- Pandas is an open-source library built on top of NumPy and is used for data manipulation.
- It introduces data structures like DataFrame and Series that make working with structured data more efficient.
- The two main libraries of Pandas data structure are: Series and DataFrames

In [None]:
import pandas as pd

# Creating a Pandas Series from a list
data = [1, 2, 3, 4, 5]
series = pd.Series(data)

# Creating a Pandas Series with a specified index
index = ['a', 'b', 'c', 'd', 'e']
series_with_index = pd.Series(data, index=index)
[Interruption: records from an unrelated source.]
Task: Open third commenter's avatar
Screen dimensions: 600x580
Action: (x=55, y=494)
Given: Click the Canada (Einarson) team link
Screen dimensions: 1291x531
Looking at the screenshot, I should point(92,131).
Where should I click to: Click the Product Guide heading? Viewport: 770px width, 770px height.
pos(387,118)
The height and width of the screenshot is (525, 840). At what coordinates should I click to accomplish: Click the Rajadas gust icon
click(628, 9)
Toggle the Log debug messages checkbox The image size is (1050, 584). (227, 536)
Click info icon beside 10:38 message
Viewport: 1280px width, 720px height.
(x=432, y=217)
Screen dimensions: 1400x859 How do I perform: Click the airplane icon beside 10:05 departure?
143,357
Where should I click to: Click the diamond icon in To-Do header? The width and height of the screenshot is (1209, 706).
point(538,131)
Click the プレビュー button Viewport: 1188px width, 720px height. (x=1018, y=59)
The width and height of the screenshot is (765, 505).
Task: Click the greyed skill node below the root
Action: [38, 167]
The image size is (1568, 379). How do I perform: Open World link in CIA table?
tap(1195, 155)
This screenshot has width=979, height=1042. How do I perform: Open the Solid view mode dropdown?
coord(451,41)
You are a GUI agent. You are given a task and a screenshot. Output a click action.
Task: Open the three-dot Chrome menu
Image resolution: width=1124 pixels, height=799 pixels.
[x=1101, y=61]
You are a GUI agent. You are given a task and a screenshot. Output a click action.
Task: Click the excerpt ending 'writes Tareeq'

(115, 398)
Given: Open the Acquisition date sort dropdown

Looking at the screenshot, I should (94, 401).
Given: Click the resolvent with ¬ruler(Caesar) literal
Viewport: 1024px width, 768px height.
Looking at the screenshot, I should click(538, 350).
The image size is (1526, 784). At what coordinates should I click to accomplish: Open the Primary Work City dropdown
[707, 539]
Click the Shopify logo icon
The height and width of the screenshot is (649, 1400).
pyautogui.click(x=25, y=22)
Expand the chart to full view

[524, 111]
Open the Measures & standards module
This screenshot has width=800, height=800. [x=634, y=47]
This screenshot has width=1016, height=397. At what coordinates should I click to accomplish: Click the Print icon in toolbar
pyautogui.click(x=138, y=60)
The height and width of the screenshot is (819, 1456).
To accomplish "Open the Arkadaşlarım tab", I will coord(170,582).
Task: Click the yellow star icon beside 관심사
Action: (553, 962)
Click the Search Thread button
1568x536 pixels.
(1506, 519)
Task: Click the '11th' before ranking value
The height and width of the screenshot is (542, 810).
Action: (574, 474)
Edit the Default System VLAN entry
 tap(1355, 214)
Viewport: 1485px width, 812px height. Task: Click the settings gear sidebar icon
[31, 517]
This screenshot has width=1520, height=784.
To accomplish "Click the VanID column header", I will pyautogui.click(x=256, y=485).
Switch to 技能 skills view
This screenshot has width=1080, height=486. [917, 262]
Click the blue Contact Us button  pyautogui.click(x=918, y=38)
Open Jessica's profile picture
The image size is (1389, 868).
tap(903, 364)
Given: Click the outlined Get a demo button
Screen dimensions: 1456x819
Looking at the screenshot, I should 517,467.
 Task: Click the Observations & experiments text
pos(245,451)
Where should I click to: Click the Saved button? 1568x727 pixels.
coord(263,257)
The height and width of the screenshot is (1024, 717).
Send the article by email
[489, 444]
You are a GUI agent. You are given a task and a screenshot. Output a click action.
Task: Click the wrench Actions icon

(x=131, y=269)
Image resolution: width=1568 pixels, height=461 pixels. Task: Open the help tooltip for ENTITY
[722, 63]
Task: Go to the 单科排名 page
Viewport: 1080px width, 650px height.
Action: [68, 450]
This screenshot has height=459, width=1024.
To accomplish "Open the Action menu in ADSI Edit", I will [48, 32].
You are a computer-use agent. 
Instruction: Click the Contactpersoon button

# Creating a Pandas Series from a dictionary
data_dict = {'a': 1, 'b': 2, 'c': 3, 'd': 4, 'e': 5}
series_from_dict = pd.Series(data_dict)

# Accessing data in a Series
print(series[2])  # Accessing element at index 2
print(series_with_index['b'])  # Accessing element with index 'b'

# Return the first n rows
first_n_rows = series.head(3)

# Return the last n rows
last_n_rows = series.tail(3)

# Return dimensions (Rows, columns)
dimensions = series.shape

# Generate descriptive statistics
stats = series.describe()

# Return unique values
unique_values = series.unique()

# Return the number of unique values
num_unique_values = series.nunique()

- Operations and transformations in Pandas Series are crucial for modifying, enhancing, and cleaning data effectively.
- They provide flexibility to adapt data to specific analyses or visualizations, preparing it for meaningful insights and ensuring data quality.

In [None]:
# Element-wise addition
result_series = series + series_with_index

# Apply a function to each element
squared_series = series.apply(lambda x: x**2)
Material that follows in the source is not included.